§ BRIEF
Decide whether each statement below agrees with the comment thread that follows, answering yes or no and quoting the words of the thread that settle it. (a) Grant's remark appears as comment #300. (b) The thread calls nested PCR for amplifying HPV DNA segments a novel methodology. (c) The comment signed by herr doktor bimler is dated 10 Feb 2013.

§ PASSAGE TO READ
One final note: Despite you and others whining continuously about this, not a single person here has offered a scientifically plausible alternate source for the unique non-B DNA yet. There's irony for you.

@Antaeus "Here’s a hint: Lee’s pronouncements don’t matter beans until the novel methodology behind them is proven sound. "

You clearly don't get it either. Using nested PCR for amplifying HPV DNA segments is not a novel methodology. You seem incapable of discussing anything about the paper without making up a strawman argument. Let's expand that. Given the number of times you've incorrectly paraphrased me, it seems like you are generally incapable of making any arguments without creating a strawman. Flip may like the strawman, but please, do yourself a favor, and learn something about the topic before you go spouting off further. It seems clear your intent is to waste space and time.

Let’s get back to the real complaint then. You still didn’t address the idea that a self reference is appropriate if you are the only one who has published anything about the thing being studied.

Not a forward, unpublished one, and certainly not one that one has purchased from the same vendor. Oh, wait.

I've already made the point: This should not have been attempted to be passed off as a supporting reference. Put in the freaking conclusion, already, stating that there is something more you've got in the pipeline.

^ "Put it"

One final note: Despite you and others whining continuously about this, not a single person here has offered a scientifically plausible alternate source for the unique non-B DNA yet.

I take it that you mean the "unique" conformation that hasn't been demonstrated.

No-one -- here or in the literature -- has offered any scientifically plausible source for a purported non-B DNA, or indeed any evidence that a non-B DNA conformation was present.

By herr doktor bimler (not verified) on 10 Feb 2013 #permalink

Mr Pink made his first appearance in this thread (comment #291) to argue that no-one in the RI forum is competent to dismiss Sin Hang Lee's reports, Lee being the accepted authority on the issue (in Mr Pink's words, he is "The scientist who has basically written the book on high sensitivity PCR testing").

Grant (comment #300) pointed out that this is a claim that lends itself to empirical proof, simply by listing all the other researchers who are using his methods or citing his accepted authority. Sadly, the opportunity was missed and the discussion turned rapidly to less empirical matters.

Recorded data
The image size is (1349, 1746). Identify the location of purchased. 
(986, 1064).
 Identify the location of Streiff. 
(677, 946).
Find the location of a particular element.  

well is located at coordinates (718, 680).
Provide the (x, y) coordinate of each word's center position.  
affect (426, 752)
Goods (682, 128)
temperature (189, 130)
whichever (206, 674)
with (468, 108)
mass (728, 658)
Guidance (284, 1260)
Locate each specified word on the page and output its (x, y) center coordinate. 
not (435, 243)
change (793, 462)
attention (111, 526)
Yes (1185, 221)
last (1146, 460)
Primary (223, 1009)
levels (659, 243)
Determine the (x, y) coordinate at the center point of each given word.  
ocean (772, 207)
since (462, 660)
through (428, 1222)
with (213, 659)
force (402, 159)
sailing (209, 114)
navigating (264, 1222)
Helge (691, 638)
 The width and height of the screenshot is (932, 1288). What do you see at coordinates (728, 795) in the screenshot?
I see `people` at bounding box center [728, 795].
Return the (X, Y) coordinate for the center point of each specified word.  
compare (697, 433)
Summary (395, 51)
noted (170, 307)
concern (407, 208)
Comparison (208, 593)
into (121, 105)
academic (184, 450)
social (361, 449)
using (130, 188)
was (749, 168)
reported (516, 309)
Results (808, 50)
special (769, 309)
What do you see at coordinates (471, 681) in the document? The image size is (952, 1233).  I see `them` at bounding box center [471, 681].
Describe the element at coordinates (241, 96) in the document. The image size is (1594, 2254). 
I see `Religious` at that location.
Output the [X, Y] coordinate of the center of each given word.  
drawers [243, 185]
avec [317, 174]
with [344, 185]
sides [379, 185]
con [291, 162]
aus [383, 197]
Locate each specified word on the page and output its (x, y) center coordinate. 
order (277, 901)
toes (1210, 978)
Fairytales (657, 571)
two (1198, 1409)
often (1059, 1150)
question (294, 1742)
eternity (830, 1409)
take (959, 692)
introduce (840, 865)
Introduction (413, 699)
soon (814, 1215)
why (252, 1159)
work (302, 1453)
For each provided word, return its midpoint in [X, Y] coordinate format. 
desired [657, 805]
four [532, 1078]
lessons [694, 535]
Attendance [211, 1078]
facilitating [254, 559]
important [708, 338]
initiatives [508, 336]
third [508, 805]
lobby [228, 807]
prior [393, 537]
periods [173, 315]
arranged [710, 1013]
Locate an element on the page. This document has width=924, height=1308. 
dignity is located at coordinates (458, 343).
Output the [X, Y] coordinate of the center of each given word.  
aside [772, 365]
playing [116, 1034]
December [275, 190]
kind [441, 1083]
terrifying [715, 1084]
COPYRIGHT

§ SOLUTION FOR THIS EXERCISE
(a) Yes: "Grant (comment #300) pointed out that this is a claim that lends itself to empirical proof"
(b) No: "Using nested PCR for amplifying HPV DNA segments is not a novel methodology."
(c) Yes: "By herr doktor bimler (not verified) on 10 Feb 2013 #permalink"